"But ist dat right? Der law should be joost, und not hold down und let oop, as you calls it."

"You don't understand us yet, I see. Why that's the prettiest and the neatest legislation on airth! That's just what the bankrupt law did."

"Vhat did her bankroopt law do, bray? Vhat might you mean now?—I don't know."

"Do! why, it did wonders for some on us, I can tell you! It paid our debts, and let us up when we was down; and that's no trifle, I can tell you. I took 'the benefit,' as it is called, myself."

"You!—you might take der benefit of a bankrupt law! You, lifing here ast a hiret man, on dis farm!"

"Sartain; why not? All a man wanted under that law was about $60 to carry him through the mill; and if he could rake and scrape that much together, he might wipe off as long a score as he pleased. I had been dealin' in speckylation, and that's a make or break business, I can tell you. Well, I got to be about $423.22 wuss than nothin'; but, having about $90 in hand, I went through the mill without getting cogged the smallest morsel! A man doos a good business, to my notion, when he can make twenty cents pay a whull dollar of debt."

"Und you did dat goot business?"

"You may say that; and now I means to make anti-rentism get me a farm cheap—what I call cheap; and that an't none of your $30 or $40 an acre, I can tell you!"

It was quite clear that Mr. Joshua Brigham regarded these transactions as so many Pragmatic Sanctions, that were to clear the moral and legal atmospheres of any atoms of difficulty that might exist in the forms of old opinions, to his getting easily out of debt, in the one case, and suddenly rich in the other. I dare say I looked bewildered, but I certainly felt so, at thus finding myself face to face with a low knave, who had a deliberate intention, as I now found, to rob me of a farm. It is certain that Joshua so imagined, for, inviting me to walk down the road with him a short distance, he endeavored to clear up any moral difficulties that might beset me, by pursuing the subject.

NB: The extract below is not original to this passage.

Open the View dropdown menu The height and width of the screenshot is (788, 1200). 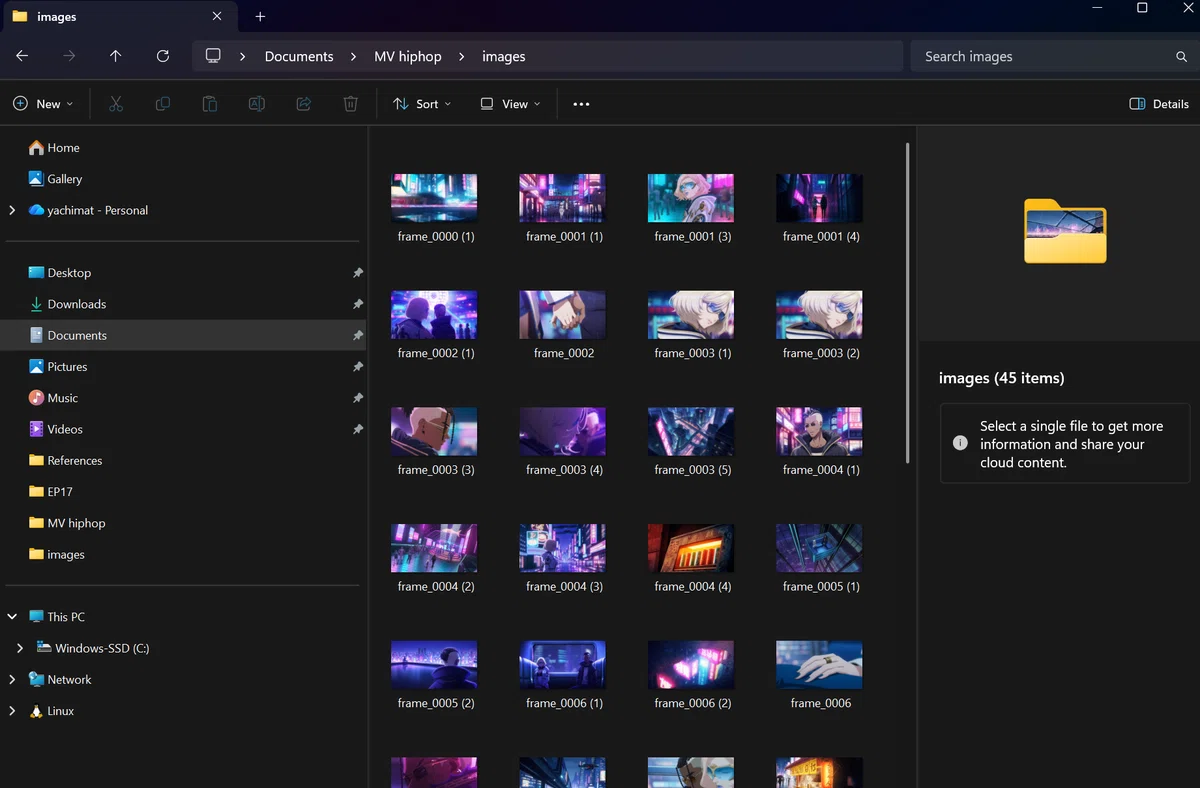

"You see," resumed Joshua, "I will tell you how it is. These Littlepages have had this land long enough, and it's time to give poor folks a chance. The young spark that pretends to own all the farms you see, far and near, never did anything for 'em in his life; only to be his father's son. Now, to my notion, a man should do suthin' for his land, and not be obligated for it to mere natur'. This is a free country, and what right has one man to land more than another?"